• **TASK DESCRIPTION**:
Print out the records that follow, exactly and completely.

----- RECORDS SHOWN

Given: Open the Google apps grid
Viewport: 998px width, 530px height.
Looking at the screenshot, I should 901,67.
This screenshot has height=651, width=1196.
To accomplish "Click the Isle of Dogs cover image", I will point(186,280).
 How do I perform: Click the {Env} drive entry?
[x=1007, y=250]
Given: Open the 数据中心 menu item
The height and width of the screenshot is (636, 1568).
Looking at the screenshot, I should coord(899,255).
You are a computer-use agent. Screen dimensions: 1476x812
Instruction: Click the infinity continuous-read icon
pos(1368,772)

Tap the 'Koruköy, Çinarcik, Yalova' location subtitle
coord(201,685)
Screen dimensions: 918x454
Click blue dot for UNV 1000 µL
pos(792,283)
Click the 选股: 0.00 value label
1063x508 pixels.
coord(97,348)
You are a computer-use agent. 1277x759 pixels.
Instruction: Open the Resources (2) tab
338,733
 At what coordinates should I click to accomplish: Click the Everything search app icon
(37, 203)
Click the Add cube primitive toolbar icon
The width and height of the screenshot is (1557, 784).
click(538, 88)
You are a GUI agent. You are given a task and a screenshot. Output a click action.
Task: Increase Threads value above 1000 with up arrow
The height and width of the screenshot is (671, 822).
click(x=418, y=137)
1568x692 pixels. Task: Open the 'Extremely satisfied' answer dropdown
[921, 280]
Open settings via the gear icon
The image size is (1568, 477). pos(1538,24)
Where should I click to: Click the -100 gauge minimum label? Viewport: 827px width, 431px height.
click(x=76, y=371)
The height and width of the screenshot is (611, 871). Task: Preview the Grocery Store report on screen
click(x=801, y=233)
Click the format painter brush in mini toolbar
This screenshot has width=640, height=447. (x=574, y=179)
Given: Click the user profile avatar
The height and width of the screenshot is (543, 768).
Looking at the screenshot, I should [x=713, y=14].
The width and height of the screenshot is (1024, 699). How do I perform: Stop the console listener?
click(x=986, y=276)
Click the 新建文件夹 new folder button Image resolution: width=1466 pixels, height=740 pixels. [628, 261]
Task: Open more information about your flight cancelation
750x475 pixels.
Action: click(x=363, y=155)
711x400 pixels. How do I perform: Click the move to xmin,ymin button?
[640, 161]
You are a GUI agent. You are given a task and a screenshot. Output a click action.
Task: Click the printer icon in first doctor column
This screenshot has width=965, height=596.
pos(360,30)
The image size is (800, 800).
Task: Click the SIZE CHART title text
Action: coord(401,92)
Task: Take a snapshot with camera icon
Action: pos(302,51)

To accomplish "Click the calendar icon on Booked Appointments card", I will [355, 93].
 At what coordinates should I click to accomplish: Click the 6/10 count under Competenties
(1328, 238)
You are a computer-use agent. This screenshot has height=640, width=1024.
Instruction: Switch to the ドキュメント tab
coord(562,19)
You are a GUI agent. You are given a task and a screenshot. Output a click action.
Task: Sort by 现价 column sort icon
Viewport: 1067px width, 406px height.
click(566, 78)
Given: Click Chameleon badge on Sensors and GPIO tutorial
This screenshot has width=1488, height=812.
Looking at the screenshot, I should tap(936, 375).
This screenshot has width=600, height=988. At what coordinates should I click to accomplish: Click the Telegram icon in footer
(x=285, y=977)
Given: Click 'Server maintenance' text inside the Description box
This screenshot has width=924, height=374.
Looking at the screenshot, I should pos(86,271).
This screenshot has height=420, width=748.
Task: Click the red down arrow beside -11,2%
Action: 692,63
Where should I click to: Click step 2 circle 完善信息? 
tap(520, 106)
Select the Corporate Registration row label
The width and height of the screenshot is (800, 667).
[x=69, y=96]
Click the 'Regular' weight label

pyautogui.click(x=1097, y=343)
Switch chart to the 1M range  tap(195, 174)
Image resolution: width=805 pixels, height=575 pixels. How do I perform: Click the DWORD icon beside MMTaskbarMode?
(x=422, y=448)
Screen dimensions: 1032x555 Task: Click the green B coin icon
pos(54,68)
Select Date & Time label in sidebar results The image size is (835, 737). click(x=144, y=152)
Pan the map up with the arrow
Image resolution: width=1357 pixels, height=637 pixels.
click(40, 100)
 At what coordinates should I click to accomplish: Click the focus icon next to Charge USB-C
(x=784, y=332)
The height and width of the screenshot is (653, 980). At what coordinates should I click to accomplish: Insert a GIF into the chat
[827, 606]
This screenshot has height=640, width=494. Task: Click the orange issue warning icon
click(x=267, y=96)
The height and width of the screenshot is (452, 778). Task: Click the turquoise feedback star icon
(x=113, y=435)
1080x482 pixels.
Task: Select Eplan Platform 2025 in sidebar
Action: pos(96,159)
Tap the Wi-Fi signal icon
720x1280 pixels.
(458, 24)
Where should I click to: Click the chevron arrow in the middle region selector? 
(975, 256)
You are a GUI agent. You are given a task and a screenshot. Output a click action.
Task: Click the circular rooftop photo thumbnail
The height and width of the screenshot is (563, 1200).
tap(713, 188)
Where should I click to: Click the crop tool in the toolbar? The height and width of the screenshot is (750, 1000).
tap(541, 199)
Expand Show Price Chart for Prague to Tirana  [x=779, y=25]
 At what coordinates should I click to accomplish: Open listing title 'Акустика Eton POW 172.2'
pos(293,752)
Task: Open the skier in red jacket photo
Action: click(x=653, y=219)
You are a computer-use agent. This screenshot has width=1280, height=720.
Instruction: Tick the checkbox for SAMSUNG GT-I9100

----------

• **EXPECTED ANSWER**:
Given: Open the Google apps grid
Viewport: 998px width, 530px height.
Looking at the screenshot, I should 901,67.
This screenshot has height=651, width=1196.
To accomplish "Click the Isle of Dogs cover image", I will point(186,280).
 How do I perform: Click the {Env} drive entry?
[x=1007, y=250]
Given: Open the 数据中心 menu item
The height and width of the screenshot is (636, 1568).
Looking at the screenshot, I should coord(899,255).
You are a computer-use agent. Screen dimensions: 1476x812
Instruction: Click the infinity continuous-read icon
pos(1368,772)

Tap the 'Koruköy, Çinarcik, Yalova' location subtitle
coord(201,685)
Screen dimensions: 918x454
Click blue dot for UNV 1000 µL
pos(792,283)
Click the 选股: 0.00 value label
1063x508 pixels.
coord(97,348)
You are a computer-use agent. 1277x759 pixels.
Instruction: Open the Resources (2) tab
338,733
 At what coordinates should I click to accomplish: Click the Everything search app icon
(37, 203)
Click the Add cube primitive toolbar icon
The width and height of the screenshot is (1557, 784).
click(538, 88)
You are a GUI agent. You are given a task and a screenshot. Output a click action.
Task: Increase Threads value above 1000 with up arrow
The height and width of the screenshot is (671, 822).
click(x=418, y=137)
1568x692 pixels. Task: Open the 'Extremely satisfied' answer dropdown
[921, 280]
Open settings via the gear icon
The image size is (1568, 477). pos(1538,24)
Where should I click to: Click the -100 gauge minimum label? Viewport: 827px width, 431px height.
click(x=76, y=371)
The height and width of the screenshot is (611, 871). Task: Preview the Grocery Store report on screen
click(x=801, y=233)
Click the format painter brush in mini toolbar
This screenshot has width=640, height=447. (x=574, y=179)
Given: Click the user profile avatar
The height and width of the screenshot is (543, 768).
Looking at the screenshot, I should [x=713, y=14].
The width and height of the screenshot is (1024, 699). How do I perform: Stop the console listener?
click(x=986, y=276)
Click the 新建文件夹 new folder button Image resolution: width=1466 pixels, height=740 pixels. [628, 261]
Task: Open more information about your flight cancelation
750x475 pixels.
Action: click(x=363, y=155)
711x400 pixels. How do I perform: Click the move to xmin,ymin button?
[640, 161]
You are a GUI agent. You are given a task and a screenshot. Output a click action.
Task: Click the printer icon in first doctor column
This screenshot has width=965, height=596.
pos(360,30)
The image size is (800, 800).
Task: Click the SIZE CHART title text
Action: coord(401,92)
Task: Take a snapshot with camera icon
Action: pos(302,51)

To accomplish "Click the calendar icon on Booked Appointments card", I will [355, 93].
 At what coordinates should I click to accomplish: Click the 6/10 count under Competenties
(1328, 238)
You are a computer-use agent. This screenshot has height=640, width=1024.
Instruction: Switch to the ドキュメント tab
coord(562,19)
You are a GUI agent. You are given a task and a screenshot. Output a click action.
Task: Sort by 现价 column sort icon
Viewport: 1067px width, 406px height.
click(566, 78)
Given: Click Chameleon badge on Sensors and GPIO tutorial
This screenshot has width=1488, height=812.
Looking at the screenshot, I should tap(936, 375).
This screenshot has width=600, height=988. At what coordinates should I click to accomplish: Click the Telegram icon in footer
(x=285, y=977)
Given: Click 'Server maintenance' text inside the Description box
This screenshot has width=924, height=374.
Looking at the screenshot, I should pos(86,271).
This screenshot has height=420, width=748.
Task: Click the red down arrow beside -11,2%
Action: 692,63
Where should I click to: Click step 2 circle 完善信息? 
tap(520, 106)
Select the Corporate Registration row label
The width and height of the screenshot is (800, 667).
[x=69, y=96]
Click the 'Regular' weight label

pyautogui.click(x=1097, y=343)
Switch chart to the 1M range  tap(195, 174)
Image resolution: width=805 pixels, height=575 pixels. How do I perform: Click the DWORD icon beside MMTaskbarMode?
(x=422, y=448)
Screen dimensions: 1032x555 Task: Click the green B coin icon
pos(54,68)
Select Date & Time label in sidebar results The image size is (835, 737). click(x=144, y=152)
Pan the map up with the arrow
Image resolution: width=1357 pixels, height=637 pixels.
click(40, 100)
 At what coordinates should I click to accomplish: Click the focus icon next to Charge USB-C
(x=784, y=332)
The height and width of the screenshot is (653, 980). At what coordinates should I click to accomplish: Insert a GIF into the chat
[827, 606]
This screenshot has height=640, width=494. Task: Click the orange issue warning icon
click(x=267, y=96)
The height and width of the screenshot is (452, 778). Task: Click the turquoise feedback star icon
(x=113, y=435)
1080x482 pixels.
Task: Select Eplan Platform 2025 in sidebar
Action: pos(96,159)
Tap the Wi-Fi signal icon
720x1280 pixels.
(458, 24)
Where should I click to: Click the chevron arrow in the middle region selector? 
(975, 256)
You are a GUI agent. You are given a task and a screenshot. Output a click action.
Task: Click the circular rooftop photo thumbnail
The height and width of the screenshot is (563, 1200).
tap(713, 188)
Where should I click to: Click the crop tool in the toolbar? The height and width of the screenshot is (750, 1000).
tap(541, 199)
Expand Show Price Chart for Prague to Tirana  [x=779, y=25]
 At what coordinates should I click to accomplish: Open listing title 'Акустика Eton POW 172.2'
pos(293,752)
Task: Open the skier in red jacket photo
Action: click(x=653, y=219)
You are a computer-use agent. This screenshot has width=1280, height=720.
Instruction: Tick the checkbox for SAMSUNG GT-I9100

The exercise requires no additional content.